Gillom said she’s done being the team’s 10th player. “Very much so,” she added, laughing.


Toler is quick to point out that despite the setbacks, the Sparks clawed their way to a first-round playoff appearance against the Seattle Storm, which won the WNBA title.

After that accomplishment, Toler said, “I’m looking to go out blazing this year.”

In the off-season, the Sparks addressed one of their biggest concerns: rebounding. With the fifth overall pick, they drafted 6-foot-4 center Jantel Lavender, who averaged 22.8 points and 10.9 rebounds for Ohio State.

“Lavender can also run the floor very well,” Gillom said. “Our post players can move to the guard position and our guards to the post position.”
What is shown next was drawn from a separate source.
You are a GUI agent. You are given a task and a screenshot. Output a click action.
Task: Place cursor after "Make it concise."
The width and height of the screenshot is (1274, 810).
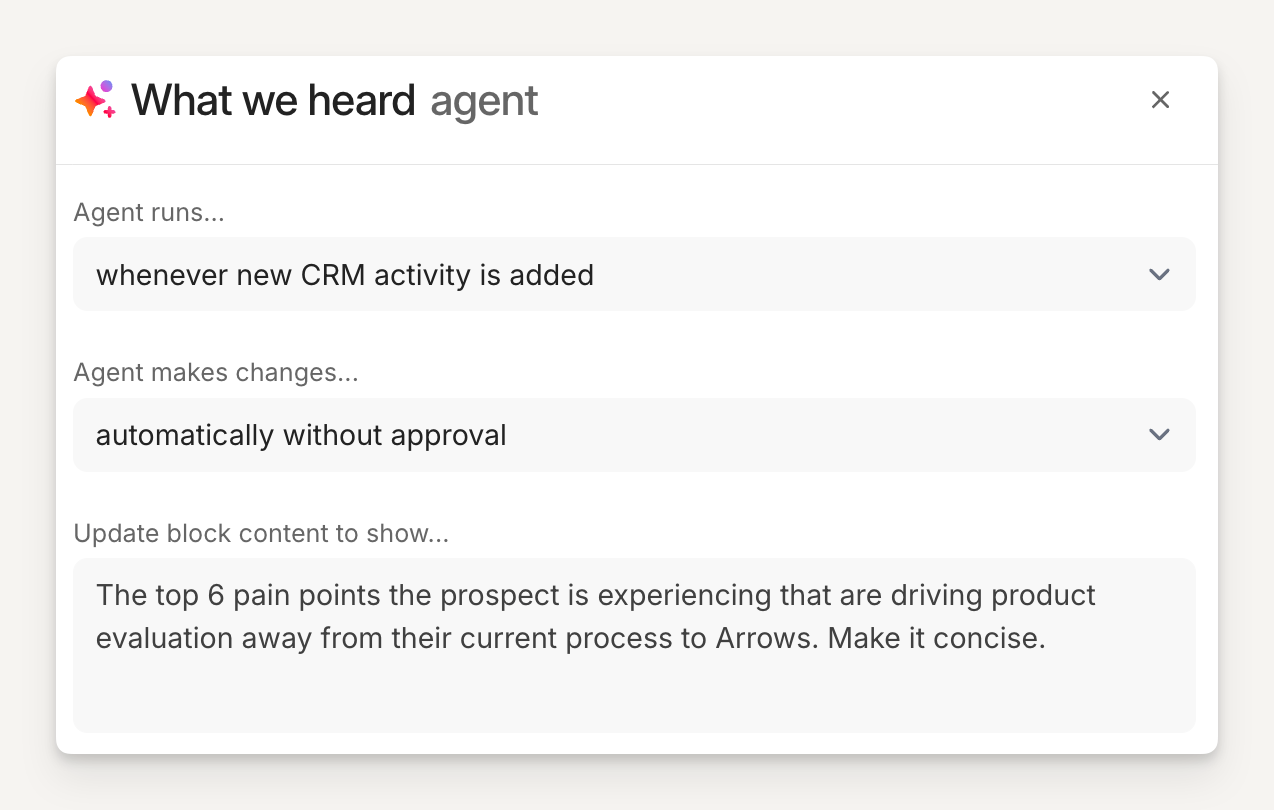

Before having to trim their roster to 11 by June 2, the Sparks will play exhibition games on May 25 (against Seattle) at Cal State Dominguez Hills and May 28 (against Phoenix) at Albuquerque, N.M. They open their season June 3 against WNBA No. 1 draft pick Maya Moore and the Minnesota Lynx.

Gillom may have many reasons to be excited, but she acknowledged that she still has one concern.

“Last year you pretty much knew who your starters would be,” she said. “This year, it’s not that way.”

After a long pause, she added, “Those are great problems to have.”